First, for Illustrated Reporting and Commentary, someone who floats into my email box every so often—including just today: Ann Telnaes of the Washington Post, "for delivering piercing commentary on powerful people and institutions with deftness, creativity—and a fearlessness that led to her departure from the news organization after 17 years." Here's today's cartoon: 

For Commentary, Mosab Abu Toha, "for essays on the physical and emotional carnage in Gaza that combine deep reporting with the intimacy of memoir to convey the Palestinian experience of more than a year and a half of war with Israel." Toha is a poet from Gaza, author of Things You May Find Hidden in My Ear and Forest of Noise. Here is one of those New Yorker stories, from last October.

For Fiction, Percival Everett's James (which also won the National Book Award), "an accomplished reconsideration of Huckleberry Finn that gives agency to Jim to illustrate the absurdity of racial supremacy and provide a new take on the search for family and freedom." Here is a New York Times Book Review podcast about it (with a couple of spoilers). I am currently "reading" James—or rather, listening (via Audible) . . . and yes, I need to finish it. Maybe this prize can be my incentive. 


For Biography, "Awarded to Every Living Thing: The Great and Deadly Race to Know All Life by Jason Roberts (Random House), a beautifully written double biography of Carl Linnaeus and Georges-Louis deBuffon, 18th century contemporaries who devoted their lives to identifying and describing nature's secrets, and who continue to influence how we understand the world." I had not heard of this book, but I am very interested in Linnaeus (a favorite stop of mine some years ago in Sweden was his house and garden). 
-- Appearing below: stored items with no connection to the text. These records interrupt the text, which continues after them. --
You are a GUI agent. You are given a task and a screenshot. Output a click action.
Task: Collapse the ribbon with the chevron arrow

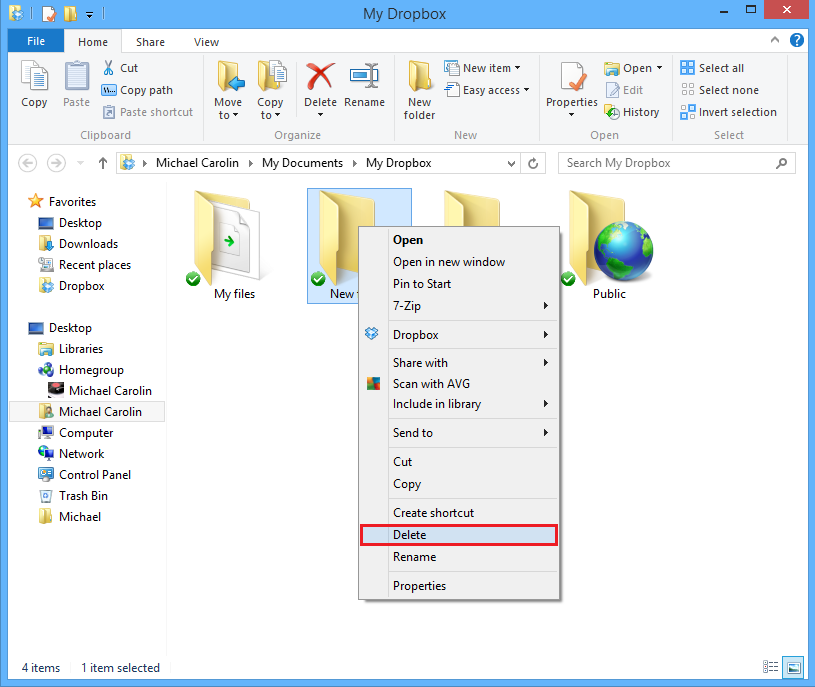coord(775,41)
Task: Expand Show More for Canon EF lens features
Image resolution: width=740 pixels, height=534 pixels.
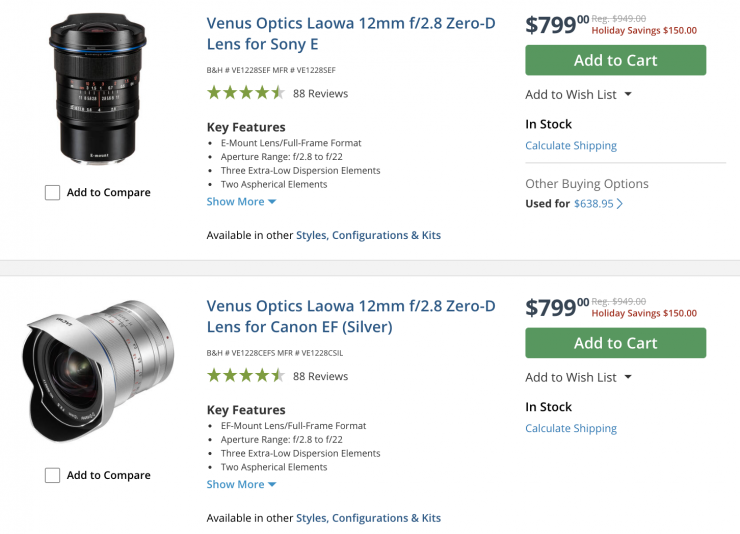Action: (x=241, y=485)

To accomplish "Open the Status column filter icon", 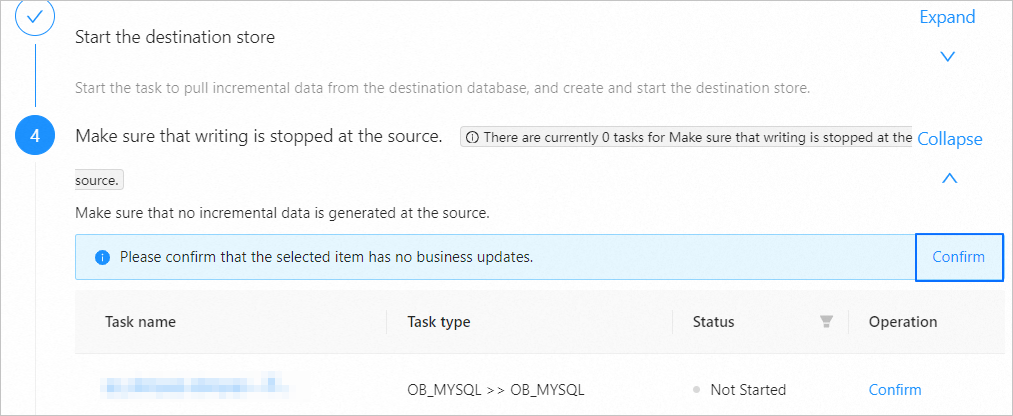I will click(x=826, y=322).
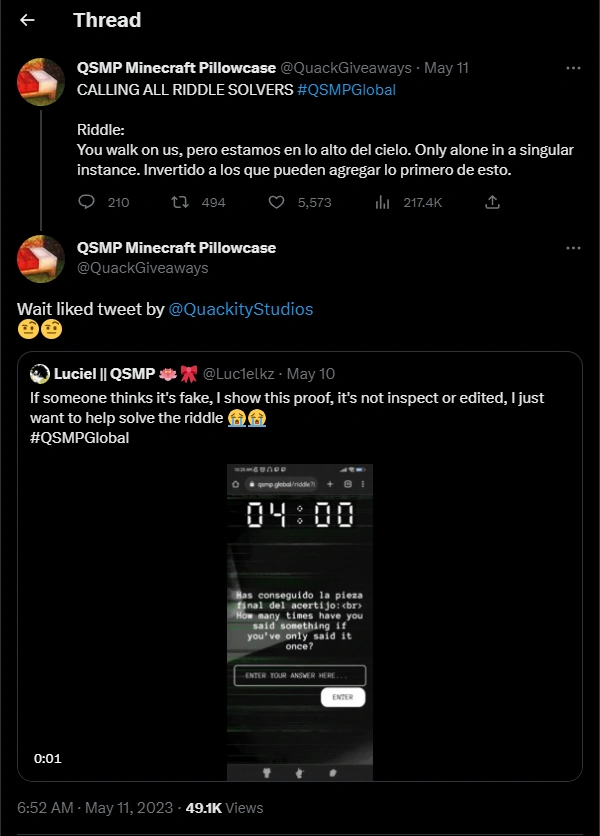Share the riddle tweet

click(x=492, y=202)
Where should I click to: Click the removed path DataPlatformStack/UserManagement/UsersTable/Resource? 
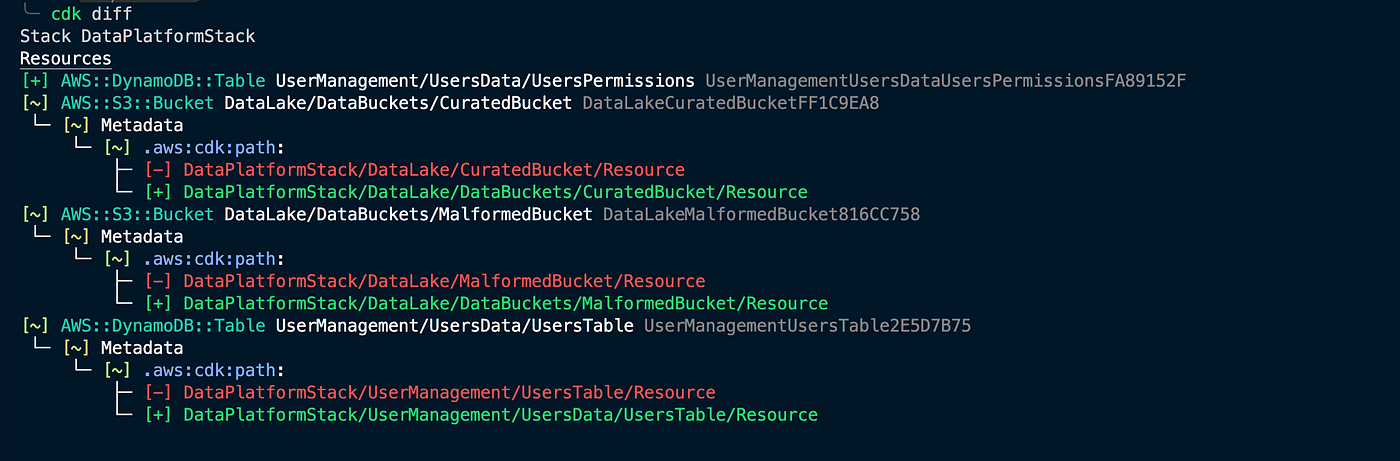[449, 393]
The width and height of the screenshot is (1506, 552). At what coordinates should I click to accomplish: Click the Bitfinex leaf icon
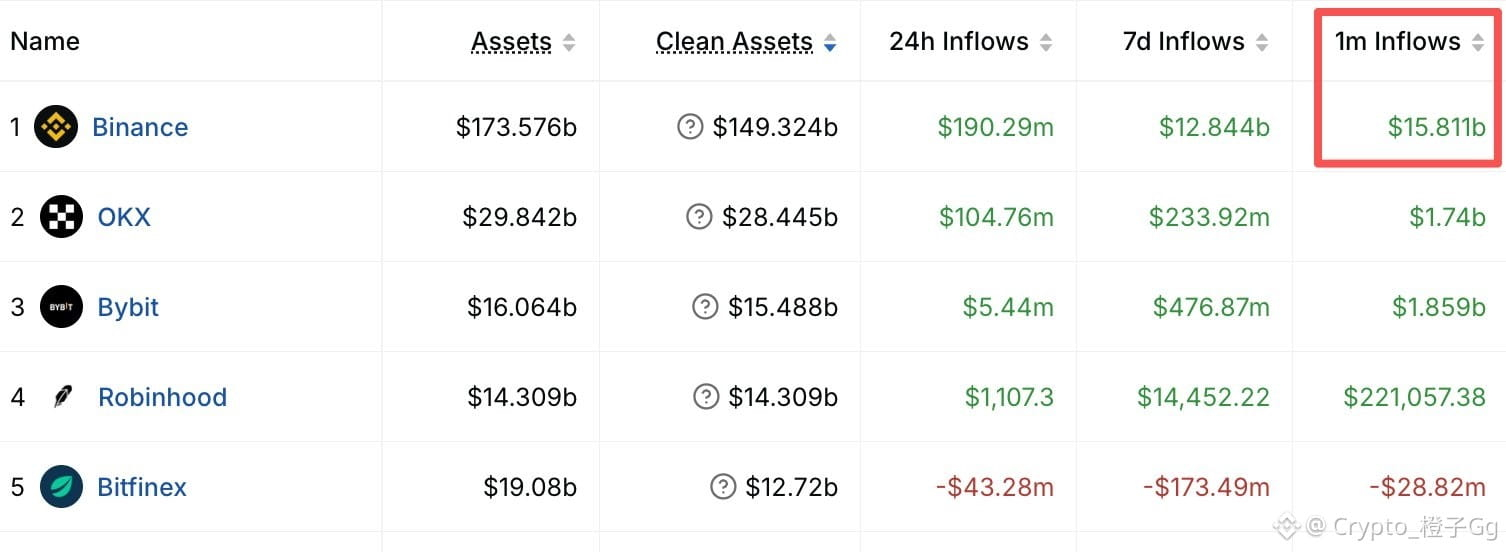pos(61,487)
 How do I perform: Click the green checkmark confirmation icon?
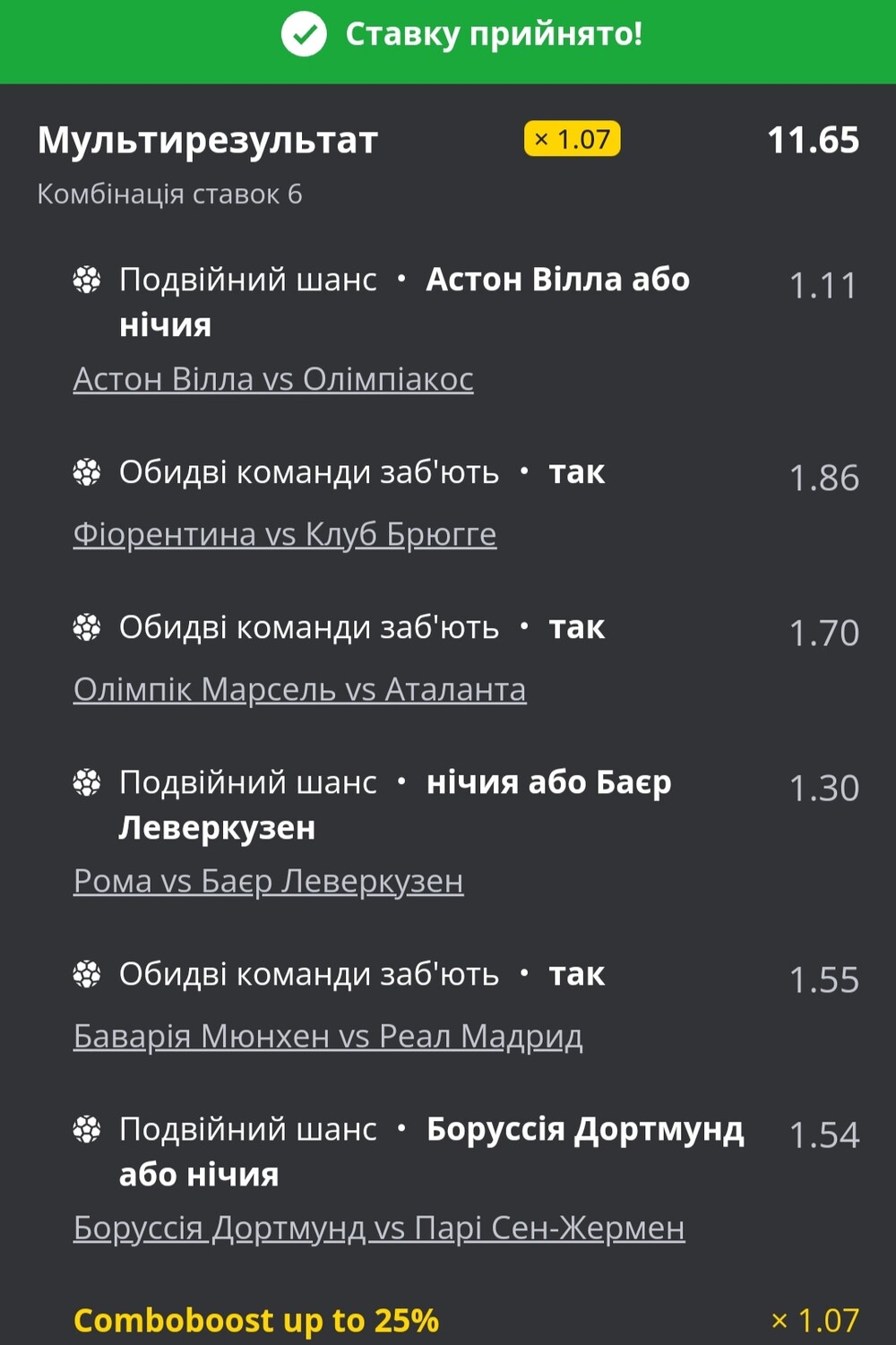pyautogui.click(x=304, y=35)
For Music, "Awarded to 'Sky Islands,' by Susie Ibarra, a work about ecosystems and biodiversity that challenges the notion of the compositional voice by interweaving the profound musicianship and improvisatory skills of a soloist as a creative tool." Here is a work-in-progress excerpt:


For Memoir/Autobiography: Tessa Hulls for Feeding Ghosts: A Graphic Memoir, "an affecting work of literary art and discovery whose illustrations bring to life three generations of Chinese women—the author, her mother and grandmother, and the experience of trauma handed down with family histories."

And finally, for Poetry: Marie Howe for her New and Selected Poems and "work that mines the quotidian modern experience for evidence of our shared loneliness, mortality and holiness." Here's a short poem of hers:

The Copper Beech

Immense, entirely itself,
it wore that yard like a dress,

with limbs low enough for me to enter it
and climb the crooked ladder to where

I could lean against the trunk and practice being alone.

One day, I heard the sound before I saw it, rain fell
darkening the sidewalk.

Sitting close to the center, not very high in the branches,
I heard it hitting the high leaves, and I was happy,

watching it happen without it happening to me.